Posts Tagged ‘loneliness’

8 Ways to tell if your family member is feeling lonely or isolated

July 27th, 2017 No Comments

Lonely womanLoneliness and Isolation Pose Serious Health Threats to Seniors

Family get-togethers are perfect times to take note of your older family members’ behaviors that signal isolation or loneliness. Is your older parent or other older loved one struggling with loneliness or isolation?

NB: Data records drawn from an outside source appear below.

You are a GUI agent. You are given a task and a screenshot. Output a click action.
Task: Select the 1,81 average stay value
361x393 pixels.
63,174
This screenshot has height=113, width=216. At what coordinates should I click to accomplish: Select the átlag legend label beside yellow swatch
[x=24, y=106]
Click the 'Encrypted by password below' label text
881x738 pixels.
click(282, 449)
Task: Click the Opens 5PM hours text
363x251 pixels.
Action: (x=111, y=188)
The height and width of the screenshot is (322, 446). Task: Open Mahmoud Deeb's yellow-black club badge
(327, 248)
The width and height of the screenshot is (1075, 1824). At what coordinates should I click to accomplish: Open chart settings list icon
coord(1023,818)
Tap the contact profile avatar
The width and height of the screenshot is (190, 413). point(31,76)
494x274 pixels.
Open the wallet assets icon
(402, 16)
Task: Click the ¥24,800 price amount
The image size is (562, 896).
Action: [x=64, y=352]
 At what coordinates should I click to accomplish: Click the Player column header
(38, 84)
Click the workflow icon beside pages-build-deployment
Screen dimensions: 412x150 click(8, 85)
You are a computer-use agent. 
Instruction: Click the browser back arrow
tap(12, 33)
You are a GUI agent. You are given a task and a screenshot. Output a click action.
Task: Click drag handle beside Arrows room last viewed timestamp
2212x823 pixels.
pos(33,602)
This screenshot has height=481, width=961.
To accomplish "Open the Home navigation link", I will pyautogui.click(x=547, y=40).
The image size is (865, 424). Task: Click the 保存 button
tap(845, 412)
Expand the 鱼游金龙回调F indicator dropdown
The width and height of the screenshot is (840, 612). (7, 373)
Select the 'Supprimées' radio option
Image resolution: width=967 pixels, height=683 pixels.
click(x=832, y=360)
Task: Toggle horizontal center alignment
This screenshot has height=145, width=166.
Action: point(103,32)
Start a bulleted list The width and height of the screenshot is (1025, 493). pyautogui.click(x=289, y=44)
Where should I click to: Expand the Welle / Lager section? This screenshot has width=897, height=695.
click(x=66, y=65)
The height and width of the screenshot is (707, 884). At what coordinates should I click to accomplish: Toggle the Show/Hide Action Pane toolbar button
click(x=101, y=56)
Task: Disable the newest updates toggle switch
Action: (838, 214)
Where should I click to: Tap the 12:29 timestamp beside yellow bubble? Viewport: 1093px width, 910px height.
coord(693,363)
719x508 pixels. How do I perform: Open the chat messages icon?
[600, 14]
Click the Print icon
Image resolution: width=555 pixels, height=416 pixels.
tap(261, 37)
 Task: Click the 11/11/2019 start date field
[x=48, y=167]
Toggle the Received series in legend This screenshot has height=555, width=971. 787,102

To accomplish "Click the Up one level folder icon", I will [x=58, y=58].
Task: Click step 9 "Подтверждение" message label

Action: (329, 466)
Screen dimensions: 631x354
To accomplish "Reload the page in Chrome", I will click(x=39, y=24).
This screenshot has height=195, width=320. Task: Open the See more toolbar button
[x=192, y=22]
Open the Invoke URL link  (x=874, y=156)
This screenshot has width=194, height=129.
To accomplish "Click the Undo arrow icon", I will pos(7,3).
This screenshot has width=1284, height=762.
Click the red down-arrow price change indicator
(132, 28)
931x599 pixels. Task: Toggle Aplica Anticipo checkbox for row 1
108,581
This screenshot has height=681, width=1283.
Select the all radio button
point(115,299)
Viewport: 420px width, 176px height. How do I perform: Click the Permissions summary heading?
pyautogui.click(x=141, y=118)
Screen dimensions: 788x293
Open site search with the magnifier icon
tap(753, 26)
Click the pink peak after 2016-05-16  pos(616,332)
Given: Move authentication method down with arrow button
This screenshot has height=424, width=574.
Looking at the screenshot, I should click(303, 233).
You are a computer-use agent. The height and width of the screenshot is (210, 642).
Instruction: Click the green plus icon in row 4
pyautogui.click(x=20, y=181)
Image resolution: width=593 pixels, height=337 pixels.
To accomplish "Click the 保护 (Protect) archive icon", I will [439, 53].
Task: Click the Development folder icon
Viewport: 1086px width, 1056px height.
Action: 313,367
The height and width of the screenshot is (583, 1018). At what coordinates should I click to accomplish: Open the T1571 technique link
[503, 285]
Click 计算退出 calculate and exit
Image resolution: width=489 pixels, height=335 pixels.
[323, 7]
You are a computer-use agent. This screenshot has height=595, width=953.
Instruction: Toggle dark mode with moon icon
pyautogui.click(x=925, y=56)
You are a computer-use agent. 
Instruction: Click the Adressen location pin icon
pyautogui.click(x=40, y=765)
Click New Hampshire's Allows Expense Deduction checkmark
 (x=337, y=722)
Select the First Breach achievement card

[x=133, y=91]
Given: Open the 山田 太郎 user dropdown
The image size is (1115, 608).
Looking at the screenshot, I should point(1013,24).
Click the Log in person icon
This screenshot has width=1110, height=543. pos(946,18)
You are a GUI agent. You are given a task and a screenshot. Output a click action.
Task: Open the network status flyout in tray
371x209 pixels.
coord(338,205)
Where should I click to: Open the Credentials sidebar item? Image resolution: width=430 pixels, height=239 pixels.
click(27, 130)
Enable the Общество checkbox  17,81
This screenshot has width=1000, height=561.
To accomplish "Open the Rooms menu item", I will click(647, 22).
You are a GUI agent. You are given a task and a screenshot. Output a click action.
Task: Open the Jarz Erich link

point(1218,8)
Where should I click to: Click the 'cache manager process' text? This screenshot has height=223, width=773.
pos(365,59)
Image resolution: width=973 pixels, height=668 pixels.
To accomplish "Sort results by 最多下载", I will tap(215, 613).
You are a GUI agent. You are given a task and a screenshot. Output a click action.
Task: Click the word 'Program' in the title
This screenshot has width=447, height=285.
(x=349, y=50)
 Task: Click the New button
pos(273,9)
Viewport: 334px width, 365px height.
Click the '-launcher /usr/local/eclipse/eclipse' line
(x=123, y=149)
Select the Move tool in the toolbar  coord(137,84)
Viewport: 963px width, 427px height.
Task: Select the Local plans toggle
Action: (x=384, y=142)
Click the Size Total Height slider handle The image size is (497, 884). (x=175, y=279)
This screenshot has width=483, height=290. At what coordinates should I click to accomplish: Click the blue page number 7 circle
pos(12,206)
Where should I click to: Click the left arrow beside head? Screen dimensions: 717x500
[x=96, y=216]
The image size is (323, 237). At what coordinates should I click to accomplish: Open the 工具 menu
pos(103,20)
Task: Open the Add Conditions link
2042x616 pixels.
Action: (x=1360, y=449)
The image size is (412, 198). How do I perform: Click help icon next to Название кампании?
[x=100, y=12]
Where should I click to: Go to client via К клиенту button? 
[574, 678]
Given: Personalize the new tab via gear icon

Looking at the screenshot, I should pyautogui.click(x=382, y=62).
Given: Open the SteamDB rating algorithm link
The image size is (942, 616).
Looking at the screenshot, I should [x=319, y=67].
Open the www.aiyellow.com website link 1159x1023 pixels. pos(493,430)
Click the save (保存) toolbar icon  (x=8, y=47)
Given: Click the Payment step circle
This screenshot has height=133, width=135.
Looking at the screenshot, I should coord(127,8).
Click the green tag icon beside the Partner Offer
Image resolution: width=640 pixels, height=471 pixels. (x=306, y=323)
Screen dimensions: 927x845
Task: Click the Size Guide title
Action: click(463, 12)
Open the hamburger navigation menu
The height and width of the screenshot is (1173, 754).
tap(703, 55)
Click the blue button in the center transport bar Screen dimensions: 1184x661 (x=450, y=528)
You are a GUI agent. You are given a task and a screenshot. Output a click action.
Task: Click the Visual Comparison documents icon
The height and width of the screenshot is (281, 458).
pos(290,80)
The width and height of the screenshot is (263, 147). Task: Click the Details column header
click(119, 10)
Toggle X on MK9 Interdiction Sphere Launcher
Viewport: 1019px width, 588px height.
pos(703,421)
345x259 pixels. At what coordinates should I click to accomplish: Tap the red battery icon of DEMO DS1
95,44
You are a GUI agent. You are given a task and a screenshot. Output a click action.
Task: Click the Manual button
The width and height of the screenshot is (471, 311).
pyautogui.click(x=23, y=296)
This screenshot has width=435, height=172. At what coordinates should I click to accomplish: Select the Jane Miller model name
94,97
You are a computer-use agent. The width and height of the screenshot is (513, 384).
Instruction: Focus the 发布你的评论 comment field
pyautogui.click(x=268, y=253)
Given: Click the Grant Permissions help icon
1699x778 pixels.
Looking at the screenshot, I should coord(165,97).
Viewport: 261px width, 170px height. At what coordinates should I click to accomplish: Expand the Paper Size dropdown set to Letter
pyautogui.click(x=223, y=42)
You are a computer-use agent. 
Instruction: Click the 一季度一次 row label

How to tell if your family member is feeling lonely or isolated:

  • 1. Your family member experienced a loss of a family member or close friend recently, either by death or by relocation
  • 2. Your family member often complains that they don’t have any friends, that they miss a deceased friend or spouse, that they never go anywhere, that they have no one to talk to, etc.
  • 3. Your family member consistently shows signs of depression, such as being irritable, not sleeping, not having an appetite, not doing things they used to enjoy, etc.
  • 4. Your family member doesn’t eat well, or doesn’t eat enough
  • 5. Your family member’s personality has changed; for example, your normally social mother is now quiet and withdrawn; your normally quiet aunt is now emotional and tearful
  • 6. Your family member now gets upset when it’s time to end a visit; they may hug people longer than usual, or shake hands longer than normal
  • 7. Your family member experiences health problems and pains that physicians cannot explain; it may be a subconscious way of getting attention, or it may be a physical response to being lonely
  • 8. Your family member has started having trouble doing regular daily tasks, or has trouble with financial tasks

How to help seniors beat loneliness:

  • 1. Get them to laugh. Watch a TV show or movie that makes them laugh, tell some jokes, share funny stories…laughter will improve their mood
  • 2. Get them moving. Walking or other physical activity for about 30 minutes a day is ideal
  • 3. Introduce them to new people. Talking with someone new is a good way to make connections; it benefits the other person, as well
  • 4. Encourage them to volunteer. Create a list of ideas/places they may like to volunteer; this will give a sense of purpose
  • 5. Persuade them to learn something new. Your local parks & recreation department or community college may offer classes such as tai chi, financial, cooking, etc.

While loneliness can create serious health conditions for older people, it’s a very treatable condition with some mutual effort and encouragement.